─── Page excerpt

Following another highly successful Conference and Annual General Meeting, the OAEM is proud to once again donate to the Canadian Red Cross Disaster Relief efforts in lieu of providing gifts to our conference speakers.
In 2016, the Association donated $500 on behalf of our conference speakers with the donation going to support the Canadian Red Cross as they responded to the devastating wildfire that ravaged Fort McMurray, Alberta. For 2017, our donation is meant to support the Canadian Red Cross flood relief efforts in Eastern Ontario and Quebec. This year we are proud to donate $800.
The Board of Directors would like to thank all of our speakers, sponsors, conference attendees, and of course our members, for another successful Conference and Annual General Meeting. Your continued support and dedication is what makes all of this possible!
Proud to serve Ontario’s Emergency Management Community,
The Ontario Association of Emergency Managers (OAEM) Student Awards were created to showcase the upcoming talent we have within our growing emergency management community. The criteria sought after for the OAEM Student Awards are as follows: high academic excellence, volunteerism, a high level of enthusiasm and interest in emergency management field and contributions to the emergency management community.
About the Awards:
Brian Hook Memorial Award:
This award is named after Major Brian Hook, who was a past president of OAEM. He attended Royal Roads and The Royal Military College, and served with the Royal Canadian Dragoons from 1971 to 1999. Following his retirement from the army in 1999, Major Brian Hook spent 3 years with the EMO in York Region before retiring again in 2002. He very much believed in helping students and giving back to your community, which is why we have the Brian Hook Memorial Award today.
The Brian Hook Memorial Award, which honours the memory of Major Brian Hook (CD), goes to a student who has made significant contributions to the field of Emergency Management while maintaining a high level of academic excellence. ($1,500)

──────
─── Records for the exercise

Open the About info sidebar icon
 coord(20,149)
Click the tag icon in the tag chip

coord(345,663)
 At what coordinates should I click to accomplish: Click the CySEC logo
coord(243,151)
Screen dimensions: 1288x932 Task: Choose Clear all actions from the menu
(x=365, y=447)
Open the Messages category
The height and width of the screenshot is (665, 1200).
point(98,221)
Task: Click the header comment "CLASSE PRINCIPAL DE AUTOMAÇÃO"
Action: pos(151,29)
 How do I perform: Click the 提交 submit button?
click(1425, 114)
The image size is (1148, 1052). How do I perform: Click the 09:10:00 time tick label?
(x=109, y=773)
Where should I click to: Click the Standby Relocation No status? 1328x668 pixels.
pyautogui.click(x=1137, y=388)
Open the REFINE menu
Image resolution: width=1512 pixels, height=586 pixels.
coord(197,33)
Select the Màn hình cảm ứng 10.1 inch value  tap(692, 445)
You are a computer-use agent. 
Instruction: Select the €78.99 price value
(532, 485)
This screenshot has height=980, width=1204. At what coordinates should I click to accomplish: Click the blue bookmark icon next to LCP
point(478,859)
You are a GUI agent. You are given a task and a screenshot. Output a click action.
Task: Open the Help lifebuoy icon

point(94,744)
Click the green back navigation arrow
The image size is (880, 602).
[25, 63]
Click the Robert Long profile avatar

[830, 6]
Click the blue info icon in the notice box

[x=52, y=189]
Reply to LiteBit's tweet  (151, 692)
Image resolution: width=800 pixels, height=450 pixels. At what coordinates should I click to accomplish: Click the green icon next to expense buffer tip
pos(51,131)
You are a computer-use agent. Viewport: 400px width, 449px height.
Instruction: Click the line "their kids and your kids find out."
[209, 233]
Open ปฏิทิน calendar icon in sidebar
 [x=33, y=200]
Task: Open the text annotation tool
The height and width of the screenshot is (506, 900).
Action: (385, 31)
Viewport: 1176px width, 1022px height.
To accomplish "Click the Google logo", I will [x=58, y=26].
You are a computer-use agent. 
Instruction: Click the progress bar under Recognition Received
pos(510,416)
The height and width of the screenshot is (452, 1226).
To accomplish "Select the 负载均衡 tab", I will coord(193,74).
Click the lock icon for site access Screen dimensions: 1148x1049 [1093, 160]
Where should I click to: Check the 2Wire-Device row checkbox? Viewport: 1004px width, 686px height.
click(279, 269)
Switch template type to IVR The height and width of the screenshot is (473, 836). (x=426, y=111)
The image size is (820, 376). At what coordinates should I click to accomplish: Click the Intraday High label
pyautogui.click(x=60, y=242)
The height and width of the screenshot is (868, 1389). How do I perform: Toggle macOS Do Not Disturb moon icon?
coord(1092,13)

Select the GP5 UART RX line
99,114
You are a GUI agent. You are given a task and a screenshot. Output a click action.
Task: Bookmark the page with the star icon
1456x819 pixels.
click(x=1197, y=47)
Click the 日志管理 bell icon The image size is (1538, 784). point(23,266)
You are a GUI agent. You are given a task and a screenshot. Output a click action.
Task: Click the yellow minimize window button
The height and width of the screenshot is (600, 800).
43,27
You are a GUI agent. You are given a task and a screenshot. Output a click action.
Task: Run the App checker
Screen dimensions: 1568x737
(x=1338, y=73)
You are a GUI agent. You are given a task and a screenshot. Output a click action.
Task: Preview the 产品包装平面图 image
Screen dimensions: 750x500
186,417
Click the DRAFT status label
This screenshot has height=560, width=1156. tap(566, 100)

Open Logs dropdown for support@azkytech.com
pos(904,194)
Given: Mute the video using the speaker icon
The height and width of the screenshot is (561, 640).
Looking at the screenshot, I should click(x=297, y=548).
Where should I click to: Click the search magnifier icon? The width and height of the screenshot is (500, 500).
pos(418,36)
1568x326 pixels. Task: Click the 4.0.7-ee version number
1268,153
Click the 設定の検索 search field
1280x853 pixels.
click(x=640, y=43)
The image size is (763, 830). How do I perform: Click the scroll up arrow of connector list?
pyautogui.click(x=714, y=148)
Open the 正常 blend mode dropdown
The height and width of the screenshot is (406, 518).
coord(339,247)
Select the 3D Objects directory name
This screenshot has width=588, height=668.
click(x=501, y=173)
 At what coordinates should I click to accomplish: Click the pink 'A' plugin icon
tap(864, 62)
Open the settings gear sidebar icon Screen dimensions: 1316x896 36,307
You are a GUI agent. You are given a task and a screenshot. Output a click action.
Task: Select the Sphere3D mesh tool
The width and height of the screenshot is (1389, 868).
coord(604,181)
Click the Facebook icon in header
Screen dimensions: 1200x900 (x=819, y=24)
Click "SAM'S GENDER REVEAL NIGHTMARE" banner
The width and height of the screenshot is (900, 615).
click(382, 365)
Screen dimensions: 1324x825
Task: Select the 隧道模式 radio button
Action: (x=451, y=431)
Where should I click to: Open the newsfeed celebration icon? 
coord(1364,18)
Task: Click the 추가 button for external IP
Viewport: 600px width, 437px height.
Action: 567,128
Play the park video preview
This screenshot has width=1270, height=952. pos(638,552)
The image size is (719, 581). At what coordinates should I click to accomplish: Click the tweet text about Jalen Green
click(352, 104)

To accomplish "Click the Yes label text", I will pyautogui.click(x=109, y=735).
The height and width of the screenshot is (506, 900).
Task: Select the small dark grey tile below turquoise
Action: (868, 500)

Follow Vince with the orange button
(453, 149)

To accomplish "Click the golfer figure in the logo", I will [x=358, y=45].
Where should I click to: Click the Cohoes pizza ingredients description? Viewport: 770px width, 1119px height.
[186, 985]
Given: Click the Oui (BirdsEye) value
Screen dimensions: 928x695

──────

**Written problem 1**
Gather every line of the listing that contains the string "resolution".
**Written problem 2**
Carry on the Ontario Association of Emergency Managers text from the point where it stops.

**Reply 1**
Image resolution: width=1512 pixels, height=586 pixels.
Image resolution: width=800 pixels, height=450 pixels. At what coordinates should I click to accomplish: Click the green icon next to expense buffer tip

**Reply 2**
A Normand Academic Award:
The award is named after Alain Normand, an author, lecturer, teacher expert in Emergency Management, and a past OAEM President. He directed relief efforts in emergencies such as the Saguenay floods, the Quebec Ice Storm, the Haiti repatriation, and the Calgary floods amongst others. He is the Emergency Manager for the City of Brampton, since 1999. Apart from being the past-President of the Ontario Association of Emergency Managers (OAEM), he sits on many national, provincial and local committees. Alain Normand is the recipient of the 2010 Canadian Award for Emergency Management from the Canadian Centre for Emergency Preparedness. He teaches emergency management and business continuity at York University and Sheridan College. Alain is also the author of a series of novels on emergency management published by Authorhouse and available at Amazon.com. Alain was involved in the coordination of the City of Brampton emergency response to the December 2013 Ice Storm; and, Fort McMurray relief operations as a Red Cross volunteer, where he was an Emergency Response Team Leader
coordinating logistical aspects of national response from the Red Cross Mississauga Headquarters.
The A. Normand Academic Award is granted to a student who has showcased an exemplary academic paper relating to emergency management and/or business continuity. ($1,000)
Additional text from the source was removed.